Frost & Sullivan Awards Water-Soluble Technology for Fat-Based Ingredients

June 20, 2011

By converting ingredients into a fully dissolvable format for aqueous mediums, SoluBlend allows formulators to create clear and transparent products in the functional food and beverage category.

SoluBlend Technologies’ LLC (Frankfort, IL) solution for making fat-based ingredients water soluble, while maintaining stability, clarity, and nutritive value, has received Frost & Sullivan’s 2011 North American Technology Innovation Award in the functional foods and beverages category.

The technology is suited for such fat-based functional ingredients as fish, algae, and plant-based omega-3 fatty acids such as DHA, EPA, and ALA; CoQ10; resveratrol; fat-soluble vitamins A, D, E, and K; as well as seed and fruit oils such as chia and cranberry oil.

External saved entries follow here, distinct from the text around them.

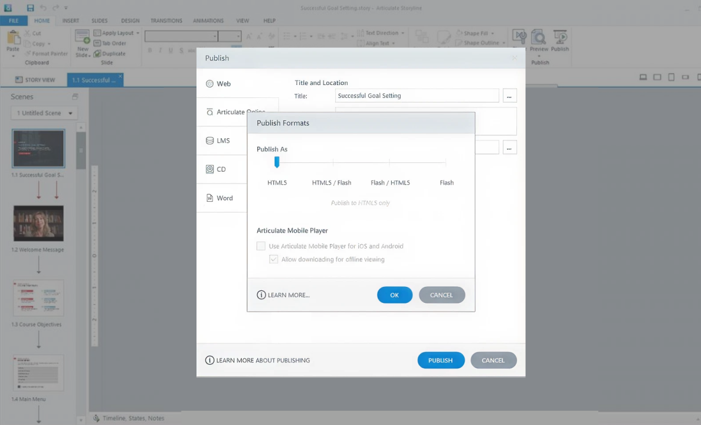Open the ANIMATIONS ribbon tab

(x=208, y=21)
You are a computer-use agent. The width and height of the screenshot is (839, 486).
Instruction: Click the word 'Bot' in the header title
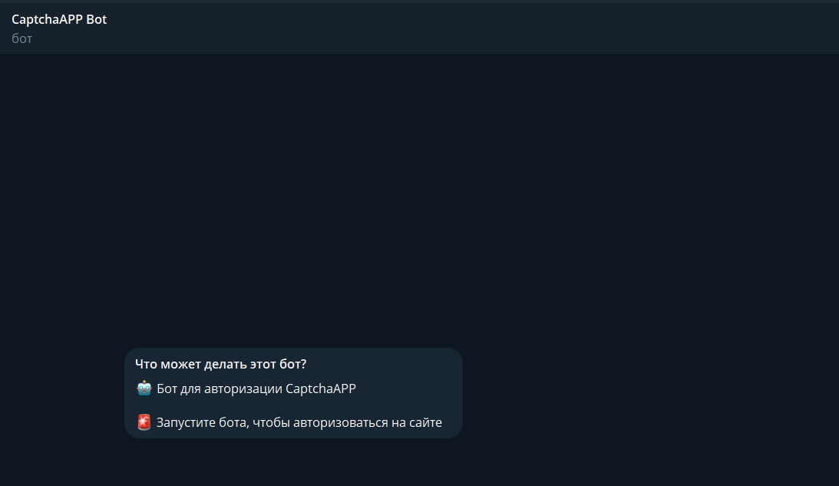pos(96,19)
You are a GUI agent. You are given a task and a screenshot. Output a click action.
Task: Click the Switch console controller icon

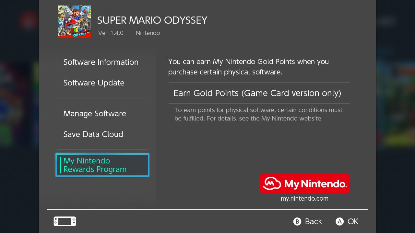pyautogui.click(x=65, y=221)
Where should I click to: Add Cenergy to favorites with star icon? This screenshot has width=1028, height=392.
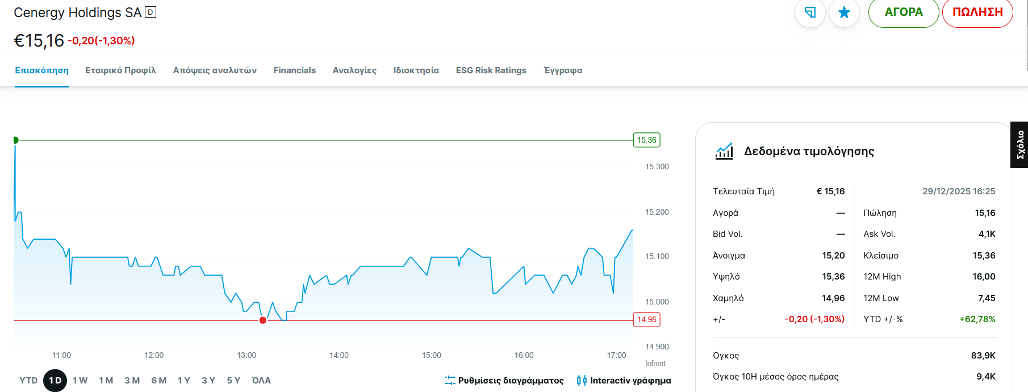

By converting ingredients into a fully dissolvable format for aqueous mediums, SoluBlend allows formulators to create clear and transparent products in the functional food and beverage category. The company adds that the technology also helps reduce the rate of oxidation, resulting in longer shelf life.

“Acceptance of functional ingredients in the foods sector depends on water solubility, flavor, and bioavailability,” states Sujatha Vijayan, PhD, Frost & Sullivan’s senior research analyst. “SoluBlend’s novel water-soluble conversion technology platform is unique in addressing all of these criteria and is significant in providing products previously not available at a significantly lower cost to consumers.”

SoluBlend says that prior to its technology, other solutions for increasing the water solubility of functional ingredients have included encapsulation and emulsification, which can be sensitive to pH and temperature. It says that its product overcomes these challenges.